Written request: Rewrite the entries below with every occurrence of "computer-use agent" changed to "desktop automation agent", leaving everything else unchanged.

Exercise materials:
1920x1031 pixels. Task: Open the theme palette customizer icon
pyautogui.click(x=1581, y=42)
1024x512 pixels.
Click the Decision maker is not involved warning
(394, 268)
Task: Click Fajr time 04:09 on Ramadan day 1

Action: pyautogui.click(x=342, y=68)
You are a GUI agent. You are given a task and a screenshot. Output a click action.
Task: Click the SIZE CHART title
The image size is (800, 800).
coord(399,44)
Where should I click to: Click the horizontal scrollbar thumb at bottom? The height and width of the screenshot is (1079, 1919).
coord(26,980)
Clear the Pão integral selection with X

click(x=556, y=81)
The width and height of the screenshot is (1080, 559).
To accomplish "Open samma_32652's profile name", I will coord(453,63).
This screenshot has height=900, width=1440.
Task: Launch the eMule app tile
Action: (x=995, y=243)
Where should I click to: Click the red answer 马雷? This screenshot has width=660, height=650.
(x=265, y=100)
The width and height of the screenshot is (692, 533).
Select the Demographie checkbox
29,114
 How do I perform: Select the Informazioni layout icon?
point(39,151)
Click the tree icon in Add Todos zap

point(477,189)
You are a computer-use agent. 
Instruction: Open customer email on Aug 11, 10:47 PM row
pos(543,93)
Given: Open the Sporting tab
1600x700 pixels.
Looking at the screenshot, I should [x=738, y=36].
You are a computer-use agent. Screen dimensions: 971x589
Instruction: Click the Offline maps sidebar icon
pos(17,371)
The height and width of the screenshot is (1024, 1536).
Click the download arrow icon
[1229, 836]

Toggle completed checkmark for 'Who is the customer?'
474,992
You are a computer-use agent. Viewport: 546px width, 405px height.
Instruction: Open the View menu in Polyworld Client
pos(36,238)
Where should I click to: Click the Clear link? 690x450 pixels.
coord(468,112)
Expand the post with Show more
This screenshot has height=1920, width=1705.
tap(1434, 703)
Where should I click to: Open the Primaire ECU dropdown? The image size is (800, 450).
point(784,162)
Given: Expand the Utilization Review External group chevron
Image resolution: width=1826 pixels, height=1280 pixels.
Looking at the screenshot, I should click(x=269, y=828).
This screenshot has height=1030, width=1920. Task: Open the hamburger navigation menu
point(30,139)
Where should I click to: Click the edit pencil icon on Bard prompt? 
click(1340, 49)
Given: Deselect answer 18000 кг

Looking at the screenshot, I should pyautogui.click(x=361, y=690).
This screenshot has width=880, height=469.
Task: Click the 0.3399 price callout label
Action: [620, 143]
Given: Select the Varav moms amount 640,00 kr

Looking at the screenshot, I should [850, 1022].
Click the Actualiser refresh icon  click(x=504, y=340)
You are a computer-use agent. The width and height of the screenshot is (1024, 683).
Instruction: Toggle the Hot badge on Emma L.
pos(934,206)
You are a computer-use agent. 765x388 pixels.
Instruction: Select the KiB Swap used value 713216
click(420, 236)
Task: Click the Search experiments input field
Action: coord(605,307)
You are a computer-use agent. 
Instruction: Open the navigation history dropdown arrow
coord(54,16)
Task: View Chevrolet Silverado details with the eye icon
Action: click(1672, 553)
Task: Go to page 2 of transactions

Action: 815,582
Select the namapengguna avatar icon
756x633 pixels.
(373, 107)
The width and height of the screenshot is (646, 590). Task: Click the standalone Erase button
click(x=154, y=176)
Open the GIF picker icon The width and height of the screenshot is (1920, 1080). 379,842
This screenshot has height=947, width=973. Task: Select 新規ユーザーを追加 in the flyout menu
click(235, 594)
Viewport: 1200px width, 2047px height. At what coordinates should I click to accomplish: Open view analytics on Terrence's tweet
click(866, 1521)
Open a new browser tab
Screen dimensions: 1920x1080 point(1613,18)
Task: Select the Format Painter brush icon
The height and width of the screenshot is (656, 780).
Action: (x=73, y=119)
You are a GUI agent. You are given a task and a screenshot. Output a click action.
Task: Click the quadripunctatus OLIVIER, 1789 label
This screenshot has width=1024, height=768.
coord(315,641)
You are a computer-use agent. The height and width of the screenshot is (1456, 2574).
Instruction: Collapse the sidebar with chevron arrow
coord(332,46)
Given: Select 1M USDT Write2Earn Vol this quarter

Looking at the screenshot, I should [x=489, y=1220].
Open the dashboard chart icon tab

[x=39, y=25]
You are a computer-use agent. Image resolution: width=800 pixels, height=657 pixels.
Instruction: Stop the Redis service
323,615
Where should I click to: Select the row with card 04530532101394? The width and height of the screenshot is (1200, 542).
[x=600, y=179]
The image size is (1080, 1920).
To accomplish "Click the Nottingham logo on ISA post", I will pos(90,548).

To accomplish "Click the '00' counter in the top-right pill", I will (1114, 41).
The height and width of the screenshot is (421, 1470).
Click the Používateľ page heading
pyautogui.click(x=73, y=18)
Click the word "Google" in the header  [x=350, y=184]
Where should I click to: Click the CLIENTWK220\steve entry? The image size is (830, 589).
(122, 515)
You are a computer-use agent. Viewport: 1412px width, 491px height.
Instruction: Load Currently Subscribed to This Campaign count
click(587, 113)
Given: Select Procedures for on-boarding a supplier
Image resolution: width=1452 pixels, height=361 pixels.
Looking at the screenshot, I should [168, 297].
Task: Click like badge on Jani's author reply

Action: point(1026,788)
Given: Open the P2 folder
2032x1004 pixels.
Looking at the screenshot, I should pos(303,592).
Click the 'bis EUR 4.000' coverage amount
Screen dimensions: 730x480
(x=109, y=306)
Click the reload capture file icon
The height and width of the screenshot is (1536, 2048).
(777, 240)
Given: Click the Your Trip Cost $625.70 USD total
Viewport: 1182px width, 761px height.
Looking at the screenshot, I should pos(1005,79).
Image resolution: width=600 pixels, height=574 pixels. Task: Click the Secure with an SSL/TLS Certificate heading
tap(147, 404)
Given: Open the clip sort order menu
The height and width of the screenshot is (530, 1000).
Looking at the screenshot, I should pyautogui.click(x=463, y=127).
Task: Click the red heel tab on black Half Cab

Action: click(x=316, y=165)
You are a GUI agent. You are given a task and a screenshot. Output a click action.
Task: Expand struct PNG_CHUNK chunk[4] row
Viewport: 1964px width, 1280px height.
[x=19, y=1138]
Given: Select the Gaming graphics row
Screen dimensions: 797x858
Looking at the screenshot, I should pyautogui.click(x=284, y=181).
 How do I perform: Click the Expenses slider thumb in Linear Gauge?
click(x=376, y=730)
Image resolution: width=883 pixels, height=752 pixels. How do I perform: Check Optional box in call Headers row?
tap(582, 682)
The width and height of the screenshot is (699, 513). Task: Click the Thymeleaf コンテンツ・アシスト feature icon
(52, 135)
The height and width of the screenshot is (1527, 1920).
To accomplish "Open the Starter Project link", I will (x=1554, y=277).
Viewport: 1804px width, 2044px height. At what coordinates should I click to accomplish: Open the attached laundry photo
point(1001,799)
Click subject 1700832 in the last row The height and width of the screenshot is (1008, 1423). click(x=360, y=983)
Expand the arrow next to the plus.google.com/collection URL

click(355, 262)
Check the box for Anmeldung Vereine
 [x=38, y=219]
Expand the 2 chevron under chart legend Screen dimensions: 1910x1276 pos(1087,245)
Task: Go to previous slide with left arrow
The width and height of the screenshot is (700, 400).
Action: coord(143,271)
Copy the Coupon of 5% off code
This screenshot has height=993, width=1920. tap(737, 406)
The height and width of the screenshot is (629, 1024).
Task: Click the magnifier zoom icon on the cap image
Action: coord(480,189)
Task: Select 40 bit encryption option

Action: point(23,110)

Answer below:
1920x1031 pixels. Task: Open the theme palette customizer icon
pyautogui.click(x=1581, y=42)
1024x512 pixels.
Click the Decision maker is not involved warning
(394, 268)
Task: Click Fajr time 04:09 on Ramadan day 1

Action: pyautogui.click(x=342, y=68)
You are a GUI agent. You are given a task and a screenshot. Output a click action.
Task: Click the SIZE CHART title
The image size is (800, 800).
coord(399,44)
Where should I click to: Click the horizontal scrollbar thumb at bottom? The height and width of the screenshot is (1079, 1919).
coord(26,980)
Clear the Pão integral selection with X

click(x=556, y=81)
The width and height of the screenshot is (1080, 559).
To accomplish "Open samma_32652's profile name", I will coord(453,63).
This screenshot has height=900, width=1440.
Task: Launch the eMule app tile
Action: (x=995, y=243)
Where should I click to: Click the red answer 马雷? This screenshot has width=660, height=650.
(x=265, y=100)
The width and height of the screenshot is (692, 533).
Select the Demographie checkbox
29,114
 How do I perform: Select the Informazioni layout icon?
point(39,151)
Click the tree icon in Add Todos zap

point(477,189)
You are a desktop automation agent. 
Instruction: Open customer email on Aug 11, 10:47 PM row
pos(543,93)
Given: Open the Sporting tab
1600x700 pixels.
Looking at the screenshot, I should [x=738, y=36].
You are a desktop automation agent. Screen dimensions: 971x589
Instruction: Click the Offline maps sidebar icon
pos(17,371)
The height and width of the screenshot is (1024, 1536).
Click the download arrow icon
[1229, 836]

Toggle completed checkmark for 'Who is the customer?'
474,992
You are a desktop automation agent. Viewport: 546px width, 405px height.
Instruction: Open the View menu in Polyworld Client
pos(36,238)
Where should I click to: Click the Clear link? 690x450 pixels.
coord(468,112)
Expand the post with Show more
This screenshot has height=1920, width=1705.
tap(1434, 703)
Where should I click to: Open the Primaire ECU dropdown? The image size is (800, 450).
point(784,162)
Given: Expand the Utilization Review External group chevron
Image resolution: width=1826 pixels, height=1280 pixels.
Looking at the screenshot, I should click(x=269, y=828).
This screenshot has height=1030, width=1920. Task: Open the hamburger navigation menu
point(30,139)
Where should I click to: Click the edit pencil icon on Bard prompt? 
click(1340, 49)
Given: Deselect answer 18000 кг

Looking at the screenshot, I should pyautogui.click(x=361, y=690).
This screenshot has width=880, height=469.
Task: Click the 0.3399 price callout label
Action: [620, 143]
Given: Select the Varav moms amount 640,00 kr

Looking at the screenshot, I should [850, 1022].
Click the Actualiser refresh icon  click(x=504, y=340)
You are a desktop automation agent. The width and height of the screenshot is (1024, 683).
Instruction: Toggle the Hot badge on Emma L.
pos(934,206)
You are a desktop automation agent. 765x388 pixels.
Instruction: Select the KiB Swap used value 713216
click(420, 236)
Task: Click the Search experiments input field
Action: coord(605,307)
You are a desktop automation agent. 
Instruction: Open the navigation history dropdown arrow
coord(54,16)
Task: View Chevrolet Silverado details with the eye icon
Action: click(1672, 553)
Task: Go to page 2 of transactions

Action: 815,582
Select the namapengguna avatar icon
756x633 pixels.
(373, 107)
The width and height of the screenshot is (646, 590). Task: Click the standalone Erase button
click(x=154, y=176)
Open the GIF picker icon The width and height of the screenshot is (1920, 1080). 379,842
This screenshot has height=947, width=973. Task: Select 新規ユーザーを追加 in the flyout menu
click(235, 594)
Viewport: 1200px width, 2047px height. At what coordinates should I click to accomplish: Open view analytics on Terrence's tweet
click(866, 1521)
Open a new browser tab
Screen dimensions: 1920x1080 point(1613,18)
Task: Select the Format Painter brush icon
The height and width of the screenshot is (656, 780).
Action: (x=73, y=119)
You are a GUI agent. You are given a task and a screenshot. Output a click action.
Task: Click the quadripunctatus OLIVIER, 1789 label
This screenshot has width=1024, height=768.
coord(315,641)
You are a desktop automation agent. The height and width of the screenshot is (1456, 2574).
Instruction: Collapse the sidebar with chevron arrow
coord(332,46)
Given: Select 1M USDT Write2Earn Vol this quarter

Looking at the screenshot, I should [x=489, y=1220].
Open the dashboard chart icon tab

[x=39, y=25]
You are a desktop automation agent. Image resolution: width=800 pixels, height=657 pixels.
Instruction: Stop the Redis service
323,615
Where should I click to: Select the row with card 04530532101394? The width and height of the screenshot is (1200, 542).
[x=600, y=179]
The image size is (1080, 1920).
To accomplish "Click the Nottingham logo on ISA post", I will pos(90,548).

To accomplish "Click the '00' counter in the top-right pill", I will (1114, 41).
The height and width of the screenshot is (421, 1470).
Click the Používateľ page heading
pyautogui.click(x=73, y=18)
Click the word "Google" in the header  [x=350, y=184]
Where should I click to: Click the CLIENTWK220\steve entry? The image size is (830, 589).
(122, 515)
You are a desktop automation agent. Viewport: 1412px width, 491px height.
Instruction: Load Currently Subscribed to This Campaign count
click(587, 113)
Given: Select Procedures for on-boarding a supplier
Image resolution: width=1452 pixels, height=361 pixels.
Looking at the screenshot, I should [168, 297].
Task: Click like badge on Jani's author reply

Action: point(1026,788)
Given: Open the P2 folder
2032x1004 pixels.
Looking at the screenshot, I should pos(303,592).
Click the 'bis EUR 4.000' coverage amount
Screen dimensions: 730x480
(x=109, y=306)
Click the reload capture file icon
The height and width of the screenshot is (1536, 2048).
(777, 240)
Given: Click the Your Trip Cost $625.70 USD total
Viewport: 1182px width, 761px height.
Looking at the screenshot, I should pos(1005,79).
Image resolution: width=600 pixels, height=574 pixels. Task: Click the Secure with an SSL/TLS Certificate heading
tap(147, 404)
Given: Open the clip sort order menu
The height and width of the screenshot is (530, 1000).
Looking at the screenshot, I should pyautogui.click(x=463, y=127).
Task: Click the red heel tab on black Half Cab

Action: click(x=316, y=165)
You are a GUI agent. You are given a task and a screenshot. Output a click action.
Task: Expand struct PNG_CHUNK chunk[4] row
Viewport: 1964px width, 1280px height.
[x=19, y=1138]
Given: Select the Gaming graphics row
Screen dimensions: 797x858
Looking at the screenshot, I should pyautogui.click(x=284, y=181).
 How do I perform: Click the Expenses slider thumb in Linear Gauge?
click(x=376, y=730)
Image resolution: width=883 pixels, height=752 pixels. How do I perform: Check Optional box in call Headers row?
tap(582, 682)
The width and height of the screenshot is (699, 513). Task: Click the Thymeleaf コンテンツ・アシスト feature icon
(52, 135)
The height and width of the screenshot is (1527, 1920).
To accomplish "Open the Starter Project link", I will (x=1554, y=277).
Viewport: 1804px width, 2044px height. At what coordinates should I click to accomplish: Open the attached laundry photo
point(1001,799)
Click subject 1700832 in the last row The height and width of the screenshot is (1008, 1423). click(x=360, y=983)
Expand the arrow next to the plus.google.com/collection URL

click(355, 262)
Check the box for Anmeldung Vereine
 [x=38, y=219]
Expand the 2 chevron under chart legend Screen dimensions: 1910x1276 pos(1087,245)
Task: Go to previous slide with left arrow
The width and height of the screenshot is (700, 400).
Action: coord(143,271)
Copy the Coupon of 5% off code
This screenshot has height=993, width=1920. tap(737, 406)
The height and width of the screenshot is (629, 1024).
Task: Click the magnifier zoom icon on the cap image
Action: coord(480,189)
Task: Select 40 bit encryption option

Action: point(23,110)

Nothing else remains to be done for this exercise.